--- BRANO SCELTO ---

Autore Andrea Camilleri
Prezzo € 13,00
Pagine 504
Data di pubblicazione 29 luglio 2008
Editore Mondadori
Collana Oscar Grandi Best Sellers
e-book € 6,99


Da "La prima indagine di Montalbano", dove Salvo Montalbano è un semplice vicecommissario che sogna di essere trasferito in un paese di mare, fino a "La finestra sul cortile", ultimo in ordine di tempo e sinora inedito in volume, un vero regalo di Camilleri ai suoi lettori: lungo diciannove racconti, scelti e ordinati personalmente dall'autore per questa antologia, si dipana la carriera di uno fra i più amati commissari d'Italia e la straordinaria amicizia fra lo scrittore e il suo personaggio.


Prefazione
di Andrea Camilleri

Ho scoperto che dover scegliere alcuni miei racconti con i quali formare una specie di antologia personale è impresa quasi disperante. M'era già capitato di curare un volume di scritti scelti di un grandissimo autore, ma lavorare sulla pelle degli altri è sempre più facile.

---

CONSEGNA SCRITTA 1 ::
Rispondi a queste domande sulla scheda dell'antologia di Montalbano:
(a) Quanti racconti compongono l'antologia?
(b) Quale editore ha pubblicato il volume?
(c) In quale racconto Salvo Montalbano è ancora un semplice vicecommissario?
CONSEGNA SCRITTA 2 :: Trascrivi fedelmente dalla scheda dell'antologia di Montalbano il tratto che parte dalle parole "Ho scoperto che" e si ferma dopo le parole "sempre più facile.".
CONSEGNA SCRITTA 3 :: Porta avanti la prefazione contenuta nella scheda dell'antologia di Montalbano, riprendendo subito dopo l'ultima frase riportata.
Il materiale riportato più avanti non serve a svolgere questo lavoro.

--- RIGHE DI DATI ---

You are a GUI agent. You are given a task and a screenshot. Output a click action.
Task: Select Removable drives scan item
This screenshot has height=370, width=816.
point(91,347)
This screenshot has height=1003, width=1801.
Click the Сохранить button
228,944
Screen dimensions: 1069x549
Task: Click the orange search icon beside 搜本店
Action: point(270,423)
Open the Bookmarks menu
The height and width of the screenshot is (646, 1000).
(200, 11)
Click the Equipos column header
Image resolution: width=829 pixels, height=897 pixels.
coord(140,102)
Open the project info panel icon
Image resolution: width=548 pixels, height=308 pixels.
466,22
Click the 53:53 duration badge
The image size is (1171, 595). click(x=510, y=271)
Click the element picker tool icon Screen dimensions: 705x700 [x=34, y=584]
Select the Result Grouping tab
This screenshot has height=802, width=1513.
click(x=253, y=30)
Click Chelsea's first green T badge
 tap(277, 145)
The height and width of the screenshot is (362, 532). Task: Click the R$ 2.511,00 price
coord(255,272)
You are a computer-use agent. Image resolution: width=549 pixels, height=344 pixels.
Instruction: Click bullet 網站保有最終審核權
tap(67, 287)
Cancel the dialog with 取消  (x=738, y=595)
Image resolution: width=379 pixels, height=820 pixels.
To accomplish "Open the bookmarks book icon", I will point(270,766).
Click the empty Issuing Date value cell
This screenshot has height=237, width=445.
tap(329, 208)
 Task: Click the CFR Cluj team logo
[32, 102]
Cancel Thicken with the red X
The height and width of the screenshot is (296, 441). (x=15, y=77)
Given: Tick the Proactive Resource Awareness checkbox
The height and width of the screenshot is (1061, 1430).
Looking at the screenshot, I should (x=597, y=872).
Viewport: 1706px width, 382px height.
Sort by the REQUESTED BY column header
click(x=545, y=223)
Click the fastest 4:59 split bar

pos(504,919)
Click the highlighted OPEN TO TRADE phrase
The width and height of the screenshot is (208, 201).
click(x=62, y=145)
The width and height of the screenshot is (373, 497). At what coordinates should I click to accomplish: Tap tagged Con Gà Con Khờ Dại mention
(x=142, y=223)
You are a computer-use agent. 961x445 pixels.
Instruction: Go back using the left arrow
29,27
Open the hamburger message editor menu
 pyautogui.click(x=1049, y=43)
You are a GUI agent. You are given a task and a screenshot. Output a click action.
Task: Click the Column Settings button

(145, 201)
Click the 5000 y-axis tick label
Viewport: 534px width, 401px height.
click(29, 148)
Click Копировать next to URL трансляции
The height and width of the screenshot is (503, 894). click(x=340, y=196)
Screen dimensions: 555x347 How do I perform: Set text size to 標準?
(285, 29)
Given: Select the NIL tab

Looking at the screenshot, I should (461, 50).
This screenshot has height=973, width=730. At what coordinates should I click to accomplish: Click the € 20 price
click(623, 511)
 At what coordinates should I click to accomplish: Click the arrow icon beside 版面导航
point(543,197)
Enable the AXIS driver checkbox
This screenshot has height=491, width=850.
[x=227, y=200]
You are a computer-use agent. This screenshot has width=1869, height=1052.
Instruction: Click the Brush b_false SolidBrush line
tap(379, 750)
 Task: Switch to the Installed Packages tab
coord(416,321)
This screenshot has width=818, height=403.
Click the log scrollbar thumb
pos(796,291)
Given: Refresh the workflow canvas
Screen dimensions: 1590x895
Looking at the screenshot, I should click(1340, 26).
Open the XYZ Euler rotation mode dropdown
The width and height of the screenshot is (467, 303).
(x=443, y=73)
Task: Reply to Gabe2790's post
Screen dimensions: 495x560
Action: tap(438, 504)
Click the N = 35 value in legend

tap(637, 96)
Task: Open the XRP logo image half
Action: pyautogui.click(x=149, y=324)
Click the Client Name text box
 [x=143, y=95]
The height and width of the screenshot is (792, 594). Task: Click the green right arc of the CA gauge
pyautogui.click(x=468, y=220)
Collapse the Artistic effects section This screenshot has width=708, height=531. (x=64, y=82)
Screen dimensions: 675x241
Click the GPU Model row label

---

ESITO DELL'ESERCIZIO 1 ::
(a) L'antologia comprende diciannove racconti.
(b) Il volume è pubblicato da Mondadori.
(c) Montalbano è un semplice vicecommissario in "La prima indagine di Montalbano".

ESITO DELL'ESERCIZIO 2 ::
Ho scoperto che dover scegliere alcuni miei racconti con i quali formare una specie di antologia personale è impresa quasi disperante. M'era già capitato di curare un volume di scritti scelti di un grandissimo autore, ma lavorare sulla pelle degli altri è sempre più facile.

ESITO DELL'ESERCIZIO 3 ::
Il problema immediato che mi si è presentato è consistito nel fatto che il primo libro di racconti, Un mese con Montalbano, venne stampato da Mondadori nel mese di maggio del 1998, quando già erano apparsi ben quattro romanzi con Montalbano protagonista e il personaggio aveva perciò avuto tempo e modo di raggiungere una certa sua compiutezza.
In altre parole: in questi racconti, Montalbano compare come un personaggio già adulto, ben definito, e non mi viene quindi offerta la possibilità di scartare dei racconti dal disegno ancora debole e incerto. Sono tutti, da questo punto di vista, a parità di condizione.
C'è ancora da aggiungere che 27 dei 30 racconti che compongono quel primo volume erano stati scritti tutti per quell'occasione e che c'era un preciso ma sottinteso intento che li guidava.
L'intento era quello di comporre una serie di "ritratti" di personaggi siciliani e quindi non necessariamente i racconti dovevano incentrarsi su fatti di sangue, ma potevano riguardare anche indagini sulla memoria, su pseudo furti, su infedeltà coniugali, su piccole vendette, ecc. L'etichetta poliziesca mi serviva, insomma, da pretesto.
Seguii lo stesso criterio con i 20 racconti di Gli arancini di Montalbano, pubblicato nel settembre 1999: anche qui si trattava di occasioni, più o meno poliziesche, per narrare un personaggio, un ambiente, una situazione.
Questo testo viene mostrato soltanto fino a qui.